A few last minute Hail Mary passes:

Zorns Lemma
What is this doing here, you ask? Aside from the fact that this film indisputably encompasses all genres, I count two separate, slanted ways in which it approaches the documentary genre. First, it's a city symphony in an abstract, minimalist vein, reducing city scenes to fragments that tie into its rigid alphabetical framework. Second, it's educational in the most immersive way possible--instead of instructing you about a subject, it teaches without speaking, illustrating the language acquisition process by letting you feel your way through symbols that eventually take on specific meanings.

N.Y., N.Y.: A Day in New York
See it here.
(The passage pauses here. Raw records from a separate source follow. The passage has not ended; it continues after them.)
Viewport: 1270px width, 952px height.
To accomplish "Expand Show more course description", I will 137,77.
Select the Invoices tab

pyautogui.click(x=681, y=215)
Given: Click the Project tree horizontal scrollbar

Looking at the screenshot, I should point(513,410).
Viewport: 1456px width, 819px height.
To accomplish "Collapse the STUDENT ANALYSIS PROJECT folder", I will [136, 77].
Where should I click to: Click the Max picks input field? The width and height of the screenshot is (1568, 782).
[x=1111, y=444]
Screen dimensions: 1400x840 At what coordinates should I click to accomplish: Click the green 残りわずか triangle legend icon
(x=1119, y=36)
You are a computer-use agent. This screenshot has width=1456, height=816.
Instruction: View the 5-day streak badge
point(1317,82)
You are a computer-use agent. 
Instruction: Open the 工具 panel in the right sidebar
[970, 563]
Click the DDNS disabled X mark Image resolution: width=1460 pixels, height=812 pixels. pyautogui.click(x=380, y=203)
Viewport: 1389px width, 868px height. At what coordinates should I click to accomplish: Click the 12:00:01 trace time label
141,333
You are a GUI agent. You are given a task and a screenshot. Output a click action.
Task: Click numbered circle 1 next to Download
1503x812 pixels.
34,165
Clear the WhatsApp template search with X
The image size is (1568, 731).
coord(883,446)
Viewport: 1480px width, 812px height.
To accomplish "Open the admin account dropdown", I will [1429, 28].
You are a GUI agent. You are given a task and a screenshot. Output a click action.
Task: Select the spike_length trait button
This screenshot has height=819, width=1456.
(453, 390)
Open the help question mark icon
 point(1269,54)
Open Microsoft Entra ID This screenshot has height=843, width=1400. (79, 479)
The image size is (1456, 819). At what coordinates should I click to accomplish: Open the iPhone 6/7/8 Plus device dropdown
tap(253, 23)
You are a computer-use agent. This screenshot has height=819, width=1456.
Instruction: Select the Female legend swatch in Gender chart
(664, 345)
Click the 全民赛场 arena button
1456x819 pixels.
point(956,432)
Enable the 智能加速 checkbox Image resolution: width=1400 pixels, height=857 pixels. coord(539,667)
When I first recommended this film in this thread (as a "city symphony through a funhouse mirror"), I thought it might be a bit of a stretch. But now I see that it's actually listed as an example of a documentary on the Wikipedia page for documentaries! And I didn't even put it there! (Though you have no way of knowing that for sure! But I really didn't!)

Plate-forme mobile et Train électrique
See it here. Of all the early actuality films, this one feels the most to me like the perfect combination of being both visually interesting and capturing moments from a pivotal event (the 1900 World's Fair).

79 primaveras
See it here. War ravages every corner of the earth, right down to the film stock.

Granton Trawler
Rewatching my spotlight title recently, I was struck by how much it shares in common with Leviathan, both in subject and in execution. Both films follow a fishing boat and get a lot of mileage out of the visual beauty of the birds that follow the ship. But they also both have a secret weapon in their subtly experimental sound design. Also, they're both making my top 10.